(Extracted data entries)
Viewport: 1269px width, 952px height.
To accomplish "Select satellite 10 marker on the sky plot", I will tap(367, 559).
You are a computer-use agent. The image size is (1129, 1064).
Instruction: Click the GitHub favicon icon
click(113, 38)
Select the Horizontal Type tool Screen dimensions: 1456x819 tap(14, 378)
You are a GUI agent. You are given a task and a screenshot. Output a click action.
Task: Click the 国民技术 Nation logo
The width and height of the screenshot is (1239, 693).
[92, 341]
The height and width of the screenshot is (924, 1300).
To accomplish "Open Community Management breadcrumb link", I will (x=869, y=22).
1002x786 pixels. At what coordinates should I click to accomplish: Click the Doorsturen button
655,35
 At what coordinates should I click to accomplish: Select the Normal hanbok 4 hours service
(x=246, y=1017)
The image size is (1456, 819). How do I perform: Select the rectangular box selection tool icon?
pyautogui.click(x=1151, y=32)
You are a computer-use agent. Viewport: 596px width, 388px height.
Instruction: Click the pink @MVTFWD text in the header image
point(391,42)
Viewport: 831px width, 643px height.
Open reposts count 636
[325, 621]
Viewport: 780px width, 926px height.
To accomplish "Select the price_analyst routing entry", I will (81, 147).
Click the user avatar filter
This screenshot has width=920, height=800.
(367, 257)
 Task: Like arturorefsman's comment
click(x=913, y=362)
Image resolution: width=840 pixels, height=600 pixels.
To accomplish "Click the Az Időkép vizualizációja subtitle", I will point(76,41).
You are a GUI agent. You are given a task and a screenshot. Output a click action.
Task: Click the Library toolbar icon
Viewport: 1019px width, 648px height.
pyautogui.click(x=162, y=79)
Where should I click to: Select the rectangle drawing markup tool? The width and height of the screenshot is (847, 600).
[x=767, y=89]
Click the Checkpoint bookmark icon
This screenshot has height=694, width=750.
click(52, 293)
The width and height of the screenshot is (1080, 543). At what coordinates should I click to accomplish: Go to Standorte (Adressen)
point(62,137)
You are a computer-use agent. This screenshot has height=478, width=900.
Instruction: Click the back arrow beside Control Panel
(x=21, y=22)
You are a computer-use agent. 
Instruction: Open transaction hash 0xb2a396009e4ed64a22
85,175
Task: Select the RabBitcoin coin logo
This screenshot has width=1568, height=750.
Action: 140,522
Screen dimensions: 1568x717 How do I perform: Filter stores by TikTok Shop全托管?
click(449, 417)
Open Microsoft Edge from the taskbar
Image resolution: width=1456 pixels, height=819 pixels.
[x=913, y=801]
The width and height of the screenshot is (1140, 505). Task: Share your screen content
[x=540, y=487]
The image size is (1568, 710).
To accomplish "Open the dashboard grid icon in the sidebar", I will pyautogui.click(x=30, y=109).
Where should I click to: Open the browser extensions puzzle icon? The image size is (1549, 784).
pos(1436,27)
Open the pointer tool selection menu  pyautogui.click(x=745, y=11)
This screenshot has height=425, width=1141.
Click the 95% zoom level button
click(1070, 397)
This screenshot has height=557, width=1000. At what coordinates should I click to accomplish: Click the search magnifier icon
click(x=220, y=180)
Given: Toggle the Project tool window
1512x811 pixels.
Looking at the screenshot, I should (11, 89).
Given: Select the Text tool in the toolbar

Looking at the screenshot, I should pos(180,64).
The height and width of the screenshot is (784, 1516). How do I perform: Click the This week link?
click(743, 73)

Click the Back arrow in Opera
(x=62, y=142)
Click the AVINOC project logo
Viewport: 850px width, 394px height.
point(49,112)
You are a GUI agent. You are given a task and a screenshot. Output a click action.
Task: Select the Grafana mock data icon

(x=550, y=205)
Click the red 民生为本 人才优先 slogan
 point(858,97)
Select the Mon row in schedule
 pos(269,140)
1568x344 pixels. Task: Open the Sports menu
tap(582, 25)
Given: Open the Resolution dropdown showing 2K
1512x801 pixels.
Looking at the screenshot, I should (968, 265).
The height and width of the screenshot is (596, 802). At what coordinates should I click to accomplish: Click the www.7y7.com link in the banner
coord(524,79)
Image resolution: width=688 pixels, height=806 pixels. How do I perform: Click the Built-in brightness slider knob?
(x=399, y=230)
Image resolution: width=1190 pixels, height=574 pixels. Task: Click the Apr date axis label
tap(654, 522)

_WHAT TO DO_
Convert the records above into a JSON list of strings, with one string for each line and blank lines omitted.

_TASK RESULT_
[
  "Viewport: 1269px width, 952px height.",
  "To accomplish \"Select satellite 10 marker on the sky plot\", I will tap(367, 559).",
  "You are a computer-use agent. The image size is (1129, 1064).",
  "Instruction: Click the GitHub favicon icon",
  "click(113, 38)",
  "Select the Horizontal Type tool Screen dimensions: 1456x819 tap(14, 378)",
  "You are a GUI agent. You are given a task and a screenshot. Output a click action.",
  "Task: Click the 国民技术 Nation logo",
  "The width and height of the screenshot is (1239, 693).",
  "[92, 341]",
  "The height and width of the screenshot is (924, 1300).",
  "To accomplish \"Open Community Management breadcrumb link\", I will (x=869, y=22).",
  "1002x786 pixels. At what coordinates should I click to accomplish: Click the Doorsturen button",
  "655,35",
  " At what coordinates should I click to accomplish: Select the Normal hanbok 4 hours service",
  "(x=246, y=1017)",
  "The image size is (1456, 819). How do I perform: Select the rectangular box selection tool icon?",
  "pyautogui.click(x=1151, y=32)",
  "You are a computer-use agent. Viewport: 596px width, 388px height.",
  "Instruction: Click the pink @MVTFWD text in the header image",
  "point(391,42)",
  "Viewport: 831px width, 643px height.",
  "Open reposts count 636",
  "[325, 621]",
  "Viewport: 780px width, 926px height.",
  "To accomplish \"Select the price_analyst routing entry\", I will (81, 147).",
  "Click the user avatar filter",
  "This screenshot has width=920, height=800.",
  "(367, 257)",
  " Task: Like arturorefsman's comment",
  "click(x=913, y=362)",
  "Image resolution: width=840 pixels, height=600 pixels.",
  "To accomplish \"Click the Az Időkép vizualizációja subtitle\", I will point(76,41).",
  "You are a GUI agent. You are given a task and a screenshot. Output a click action.",
  "Task: Click the Library toolbar icon",
  "Viewport: 1019px width, 648px height.",
  "pyautogui.click(x=162, y=79)",
  "Where should I click to: Select the rectangle drawing markup tool? The width and height of the screenshot is (847, 600).",
  "[x=767, y=89]",
  "Click the Checkpoint bookmark icon",
  "This screenshot has height=694, width=750.",
  "click(52, 293)",
  "The width and height of the screenshot is (1080, 543). At what coordinates should I click to accomplish: Go to Standorte (Adressen)",
  "point(62,137)",
  "You are a computer-use agent. This screenshot has height=478, width=900.",
  "Instruction: Click the back arrow beside Control Panel",
  "(x=21, y=22)",
  "You are a computer-use agent. ",
  "Instruction: Open transaction hash 0xb2a396009e4ed64a22",
  "85,175",
  "Task: Select the RabBitcoin coin logo",
  "This screenshot has width=1568, height=750.",
  "Action: 140,522",
  "Screen dimensions: 1568x717 How do I perform: Filter stores by TikTok Shop全托管?",
  "click(449, 417)",
  "Open Microsoft Edge from the taskbar",
  "Image resolution: width=1456 pixels, height=819 pixels.",
  "[x=913, y=801]",
  "The width and height of the screenshot is (1140, 505). Task: Share your screen content",
  "[x=540, y=487]",
  "The image size is (1568, 710).",
  "To accomplish \"Open the dashboard grid icon in the sidebar\", I will pyautogui.click(x=30, y=109).",
  "Where should I click to: Open the browser extensions puzzle icon? The image size is (1549, 784).",
  "pos(1436,27)",
  "Open the pointer tool selection menu  pyautogui.click(x=745, y=11)",
  "This screenshot has height=425, width=1141.",
  "Click the 95% zoom level button",
  "click(1070, 397)",
  "This screenshot has height=557, width=1000. At what coordinates should I click to accomplish: Click the search magnifier icon",
  "click(x=220, y=180)",
  "Given: Toggle the Project tool window",
  "1512x811 pixels.",
  "Looking at the screenshot, I should (11, 89).",
  "Given: Select the Text tool in the toolbar",
  "Looking at the screenshot, I should pos(180,64).",
  "The height and width of the screenshot is (784, 1516). How do I perform: Click the This week link?",
  "click(743, 73)",
  "Click the Back arrow in Opera",
  "(x=62, y=142)",
  "Click the AVINOC project logo",
  "Viewport: 850px width, 394px height.",
  "point(49,112)",
  "You are a GUI agent. You are given a task and a screenshot. Output a click action.",
  "Task: Select the Grafana mock data icon",
  "(x=550, y=205)",
  "Click the red 民生为本 人才优先 slogan",
  " point(858,97)",
  "Select the Mon row in schedule",
  " pos(269,140)",
  "1568x344 pixels. Task: Open the Sports menu",
  "tap(582, 25)",
  "Given: Open the Resolution dropdown showing 2K",
  "1512x801 pixels.",
  "Looking at the screenshot, I should (968, 265).",
  "The height and width of the screenshot is (596, 802). At what coordinates should I click to accomplish: Click the www.7y7.com link in the banner",
  "coord(524,79)",
  "Image resolution: width=688 pixels, height=806 pixels. How do I perform: Click the Built-in brightness slider knob?",
  "(x=399, y=230)",
  "Image resolution: width=1190 pixels, height=574 pixels. Task: Click the Apr date axis label",
  "tap(654, 522)"
]